Photo:仲川真由・太郎/TEXT:hiroco

まだ肌寒さも残る2022年3月、ダンスパフォーマンスプロジェクト”トクトクトナル”の公演がBE AT STUDIO HARAJUKUで4日間に渡って行われた。 4日間での動員数は400名以上。生でしか味わえない躍動感や感情がそこにはあった。 本記事ではその時の様子をご紹介したい。 イベント概要はこちら https://be-at-tokyo.com/projects/beatstudio/7882/

「心臓がトクトクとなるような素敵な時間を表現したい」
今回のプロジェクトの表題でもあるトクトクトナルは、
昨年10月某日、様々な公演を共にしてきた6人の何気ない一言から始まった。自由に表現することにルールを設けないからこそ、自身の表現の枠を超え、新たな表現との出会いからパフォーマンスを創り上げていく。実験的で、挑戦的なプロジェクト。そして毎日、全く違った内容で届ける1日限りのステージ。そんなことって今まであっただろうか?

ーDAY1 セッションを楽しむ

約3ヶ月に及ぶ準備期間を経て、”トクトクトナル”が幕を開ける。
キラキラとした鳥のさえずり、心地の良いベース、キーボードの音が会場を包み込む。

「バンッ!」
爆発するように始まる中西優のサックス。一瞬ドキッとしながらも、ライブならではの高揚感が溢れてくる。ダンサーたちが次第に動き出す。

踊りのスタイルも感性も表現の仕方もそれぞれ。イントロダクションでは、代る代る、5人がソロパフォーマンスを披露する。ビートを手がけるのはPaul.U(machine)、Shin(key/syn)、Kita(ba)からなるビートライブクルー、TOSH7。この日のために用意したビートはダンサーそれぞれの個性を彩る。そこに胸を打つ様なアルトサックスの力強さが加わるのだ。
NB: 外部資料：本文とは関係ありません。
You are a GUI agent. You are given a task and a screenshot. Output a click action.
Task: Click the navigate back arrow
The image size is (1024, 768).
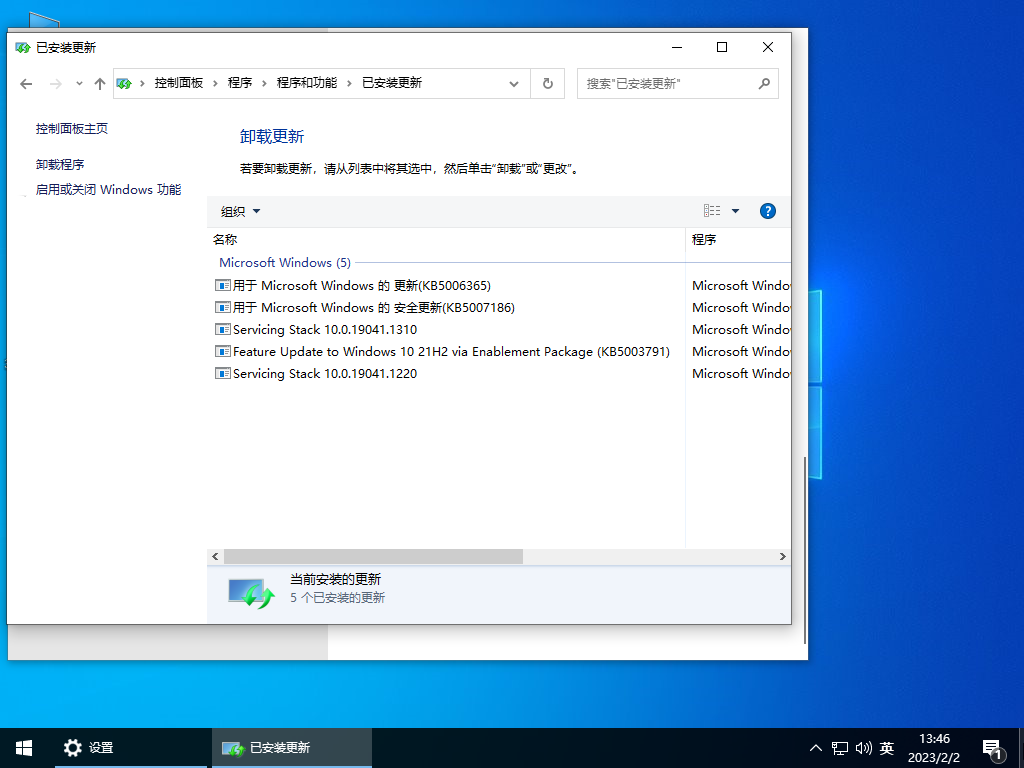tap(26, 83)
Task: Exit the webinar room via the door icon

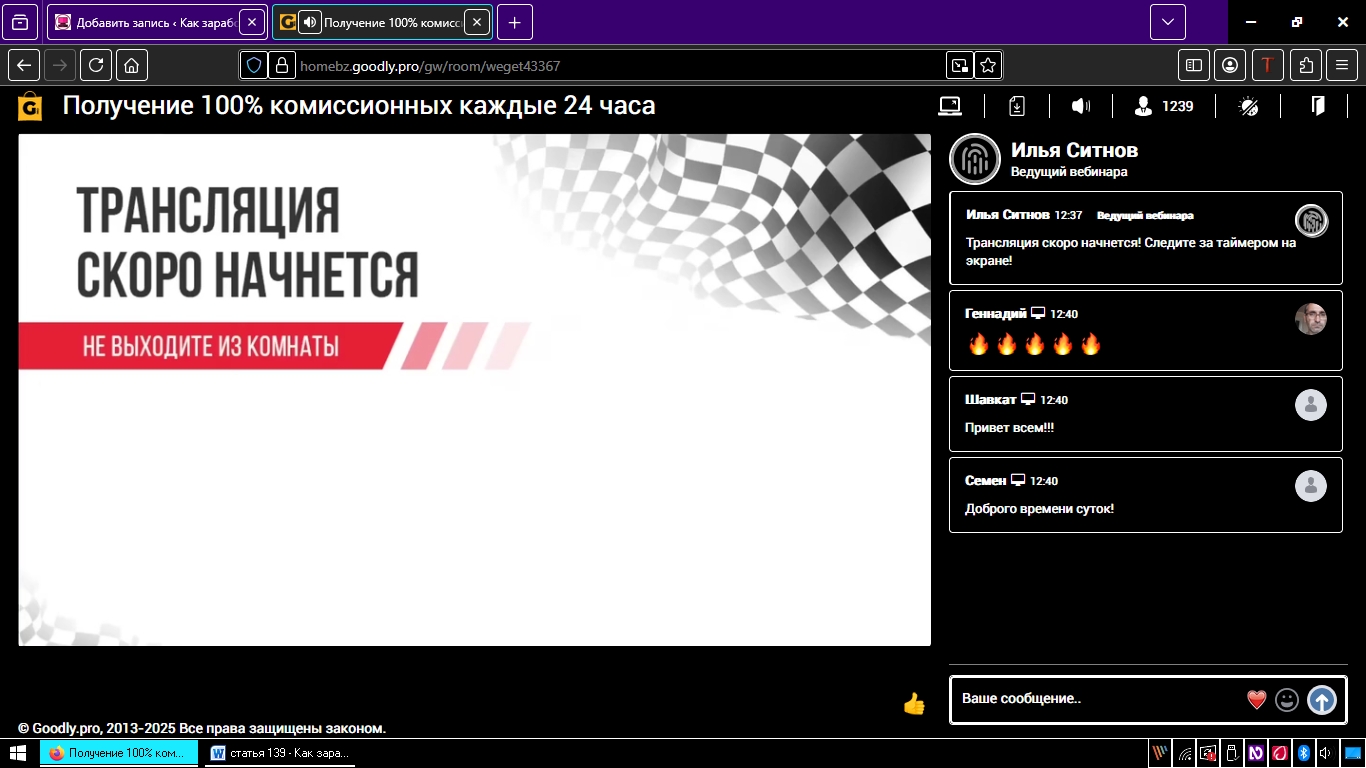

TOSH7のジャズビートに乗せ、セッションが始まる。
ダンサーとバンドが一体となり、音楽を心で楽しむ時間。


思うままに
どんどん変化していくビートや、会場を駆け巡りながら楽しむ彼女たちに引き込まれる観客。



45分間の公演が終わっても、何故だか頭からビートが離れない。気付けばずっと浸っていたい、そんな楽しい時間を過ごしていた。

ーDAY2 感情を揺さぶる

暗い会場に暖かいライトが灯る。
2日目からはソロ公演がスタート。


準備から演出まで、1人1人がプロデューサーとして企画してきた。


アコースティックギターを手に取るのは高校生シンガーソングライターのLeina。
弾き語りから始まった2日目は、益田妃奈がプロデュースする。


Leinaの伸びやかな歌声と、ストレートでどこか切ない歌詞をダンスパフォーマンスにした2日目。昔感じたことのある恋愛の嬉しさや、悲しみ、全てを受け入れて前に進む強さを鮮烈に思い出す。どこかいつかの自分と重なるようで胸が締め付けられる。

ゲストダンサーには、益田妃奈が日頃から信頼を寄せるerika torithとkEnkEnが加わり、作品の世界観を創り上げる。
まるで長編映画をみるような、感情の動きが20分の公演に全て詰まっていた。


衣装:​​大縫理央

ーDAY3 原宿にいること

原宿といえば”ファッションが生まれる街”とよく言われるが、私たちにとっては、毎日ここで仕事をしたり、当たり前に生活する場所。
それでも、この場所で活動することに、何かしらのプライドがあったりもする。
そんな彼女たちのアイデンティティを3日目の公演にて表現する。


ファッションブランド”scai tokyo”とのコラボレーションとして始まったこの日は、HARUKAを中心とした仲の良いダンサー6名が集まりミュージカル風の演出を行う。
スタイリングはscai tokyoディレクターのRIKARINによるもの。カラフルでポップな衣装に思わず胸が弾む。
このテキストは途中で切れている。